Assistir a “Casa Guilhermina” foi como aceitar um convite à viagem, fazendo nosso o sonho das andorinhas que reclamam asas para inaugurar um desejo antigo de partir. Entre golpes malévolos de faca e promessas por cumprir, Ana Moura ergue o fado impregnado de “loucura” como quem reclama os valores da própria ancestralidade e, debruçada em janela escancarada, deixa entrar a tempestade e o rio dos seus olhos. Depois, os jacarandás fazem renascer ausências que se mantêm vivas e o corpo entrega-se à roda quente das “primázias”, onde Angola curva a cintura e a avó Guilhermina, sentada na sua cadeirinha, acende a memória. Calunga aprofunda essa raiz, liturgia de lamento e resistência, antes de a leveza malandra de uma “corridinha” devolver o sorriso ao quotidiano. Há ternura adolescente em “classe” e um balanço suspenso em “arraial triste”, a marcha e o mar unidos num mesmo fôlego. Entre mães que coroam cores, medos de ficar “sozinha lá fora”, trigais que pedem ceifa e colheitas que ruborizam, o concerto desemboca na devoção de Nossa Senhora das Dores, a quem a fadista oferece o peito e recebe, em troca, a divina sorte do fado, essa casa mestiça que junta, inteira e incandescente, a batida angolana e o fandango do Ribatejo, o corridinho do Algarve e o fado de Lisboa.

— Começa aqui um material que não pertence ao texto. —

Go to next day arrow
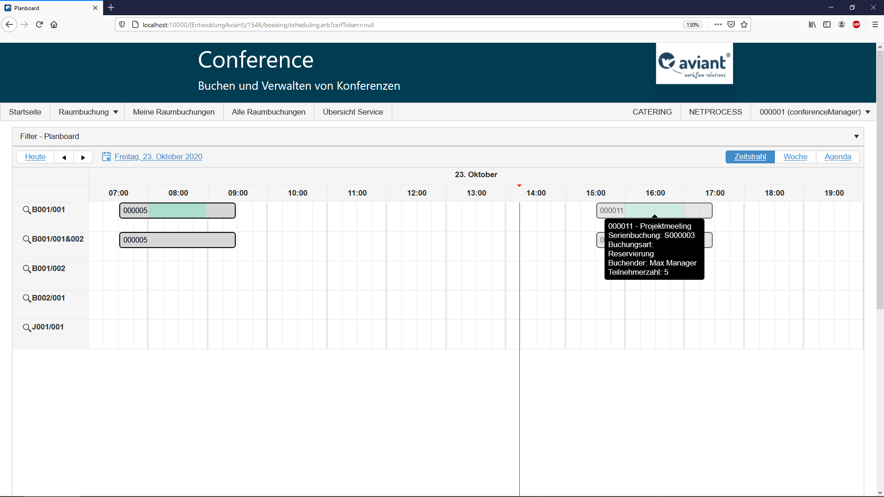 pos(83,157)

Mais de um ano separou a compra dos bilhetes da noite em que, finalmente, Ana Moura trouxe a Santa Maria da Feira o pulsar de “Casa Guilhermina”, e ainda assim nada me preparou verdadeiramente para a forma como o disco, tantas vezes escutado ao longo de milhares de quilómetros de estrada, se reinventou diante de mim, como se cada canção respirasse pela primeira vez. Rui Poço, André Moreira e Ricardo Danin, os músicos que acompanharam Ana Moura em palco, elevaram a fasquia com interpretações de rigor brilhante, tecendo uma base luminosa à voz da fadista que assim pôde ergue-la em toda a sua intensidade. As coreografias dos quatro bailarinos, embora visualmente elegantes, pouco acrescentaram à narrativa emocional que vinha, sobretudo, da artista, capaz de transformar cada tema num território íntimo de memória e revelação. E quando “Desfado” entrou, vindo de outra morada mas perfeitamente enquadrado numa casa que é como se fosse sua, cumpriu-se a ponte entre o passado e o presente, lembrando-nos essa ironia tão humana da “certeza de não estar certa de nada”. No final, as palmas - incessantes, ritmadas, absolutamente cúmplices - selaram uma noite em que “Casa Guilhermina” se afirmou não apenas como álbum, mas como lugar vivo, erguido por Ana Moura em cada gesto, em cada sílaba, em cada respiração.